Surrogate-based Optimisation using equadratures

Engineers are often tasked with finding the ‘best’ design with respect to some performance measure subject to some constraints. For instance, one may wish to minimise the drag coefficient of an wing subject to the constraint that the corresponding designs fall within some predefined design space of possible solutions.

airfoil, 80%
Pressure coefficient contours along a wing

We may formulate such an optimisation problem as

\min \qquad C_D(\mathbf{x}) \\ \text{subject to } \quad \mathbf{l} \leq \mathbf{x} \leq \mathbf{u}

where \mathbf{x} represents the design parameters that define our designs and \mathbf{l} and \mathbf{u} represent the lower bounds and upper bounds of these parameters, respectively. The drag coefficient C_D is a function of our design variables \mathbf{x} and we seek to minimise it by changing the value of the design parameters \mathbf{x}.

Many common optimisation algorithms require knowledge of how our objective C_D(\mathbf{x}) changes with changes to the design variables \mathbf{x}. That is, we need to know its derivatives \nabla C_D(\mathbf{x}). Unfortunately, when we obtain our objective through some black-box evaluation of a simulation code (e.g. through CFD), finding an analytical form of the derivatives of our objective may not be feasible. Moreover, although we may use finite differencing to approximate the derivatives, if \mathbf{x} is of high dimension, doing so may become intractable.

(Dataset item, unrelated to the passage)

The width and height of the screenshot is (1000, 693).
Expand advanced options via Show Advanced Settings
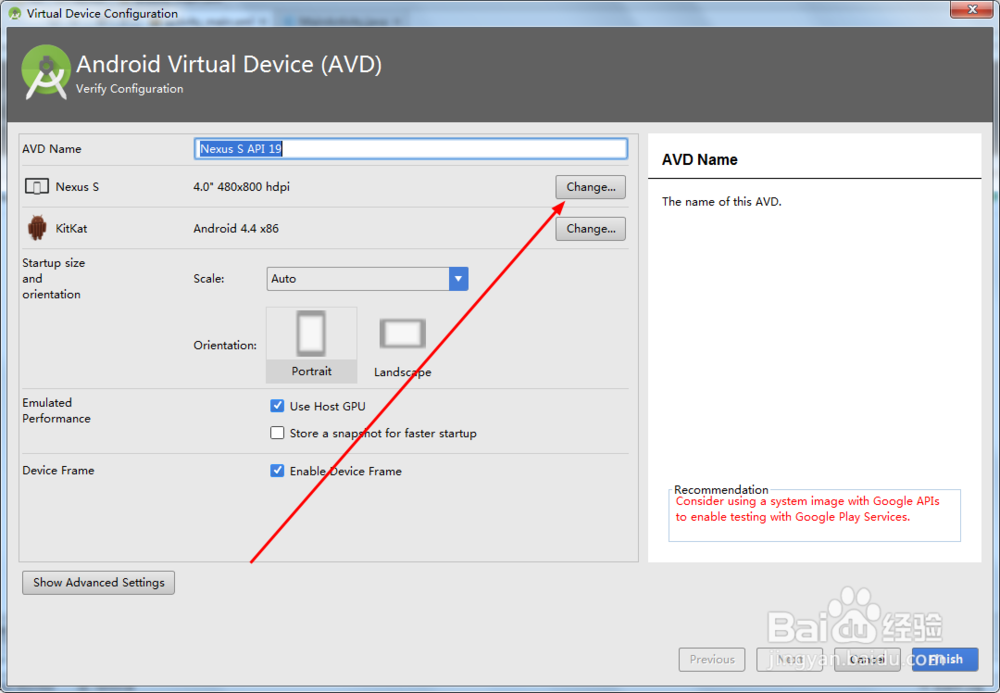click(x=98, y=582)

Surrogate-based optimisation seeks to bypass this problem by using a model m(\mathbf{x}) of the objective as a surrogate. In order to avoid the necessity for derivative information, models are constructed via interpolation/regression of samples of function evaluations. Using Effective Quadratures, one can easily build and optimise polynomial models in just a few lines of code. However, the accuracy of this result is highly dependent on the accuracy of the model m(\mathbf{x}). Increasing the accuracy of polynomial models can potentially be done by increasing the order of the polynomial models. Unfortunately, doing this may lead to oscillating models (i.e. overfitting).

Alternatively, we can improve the accuracy of our surrogate-based optimisation method by taking a trust region approach. That is, we seek to iteratively create and optimise simple models m_k(\mathbf{x}) (often a linear or quadratic model) in a small region in which we trust the model to be accurate (i.e. the trust region). This leads to the trust region subproblem

\min \qquad m_k(\mathbf{x}) \\ \text{subject to } \quad \| \mathbf{x} - \mathbf{x}_k \| \leq \Delta_k \\ \qquad \qquad \mathbf{l} \leq \mathbf{x} \leq \mathbf{u}

where \mathbf{x}_k is our current iterate and \Delta_k is the size of the trust region. If the result obtained from solving this subproblem is deemed sufficiently ‘good’, we either increase the size of the trust region by increasing \Delta_k or we retain its value. If the result is deemed ‘bad’, we decrease the size of the trust region by decreasing \Delta_k. When the size of the trust region reduces below some small but positive threshold, we say the model cannot make any further improvements, hence the algorithm has converged to a locally optimal solution.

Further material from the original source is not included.